[[ Task input open ]]

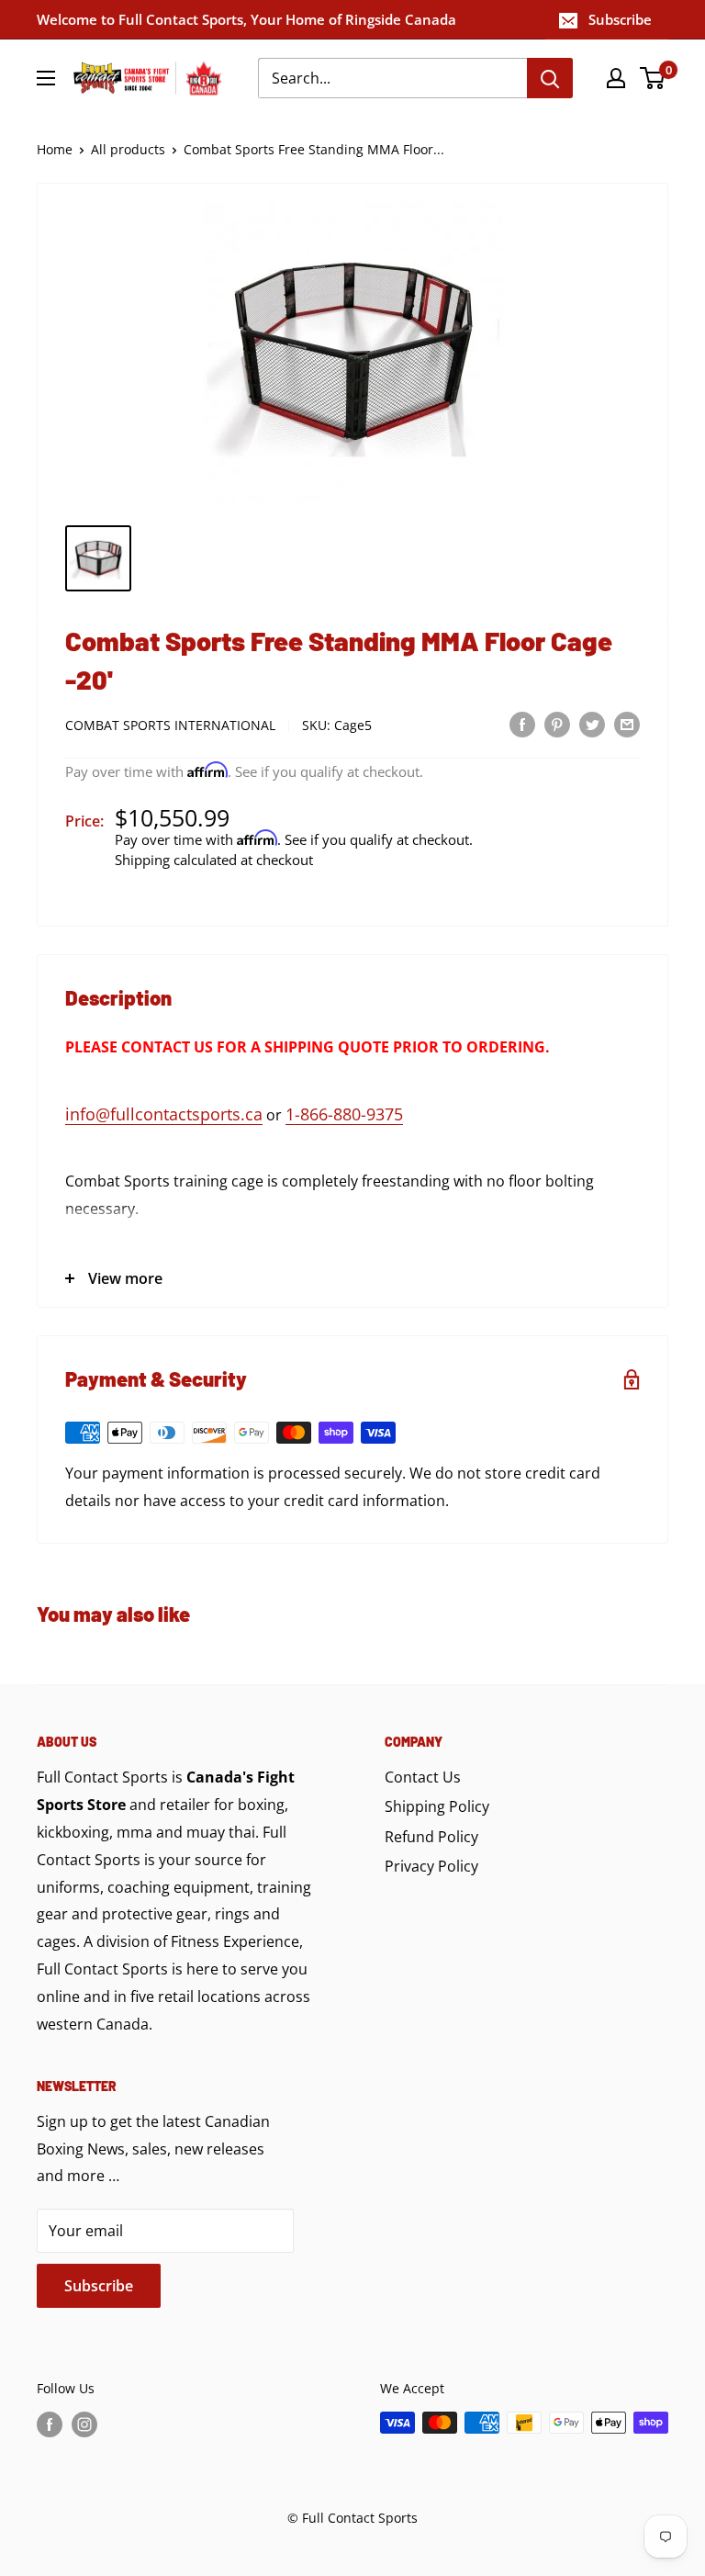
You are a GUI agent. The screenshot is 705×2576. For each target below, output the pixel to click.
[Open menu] (46, 78)
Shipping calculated (176, 859)
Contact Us (423, 1777)
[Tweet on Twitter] (592, 723)
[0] (653, 78)
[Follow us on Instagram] (84, 2424)
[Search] (550, 78)
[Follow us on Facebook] (49, 2424)
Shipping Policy (437, 1806)
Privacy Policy (431, 1866)
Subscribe (620, 19)
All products (128, 149)
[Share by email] (627, 723)
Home (55, 149)
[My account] (616, 78)
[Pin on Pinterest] (557, 723)
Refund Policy (431, 1837)
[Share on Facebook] (522, 723)
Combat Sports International (170, 725)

[[ Task input closed ]]

• **Task to complete**: All lines above containing the string "Shipping" are to be collected.

• **Exercise response**:
Shipping calculated (176, 859)
Shipping Policy (437, 1806)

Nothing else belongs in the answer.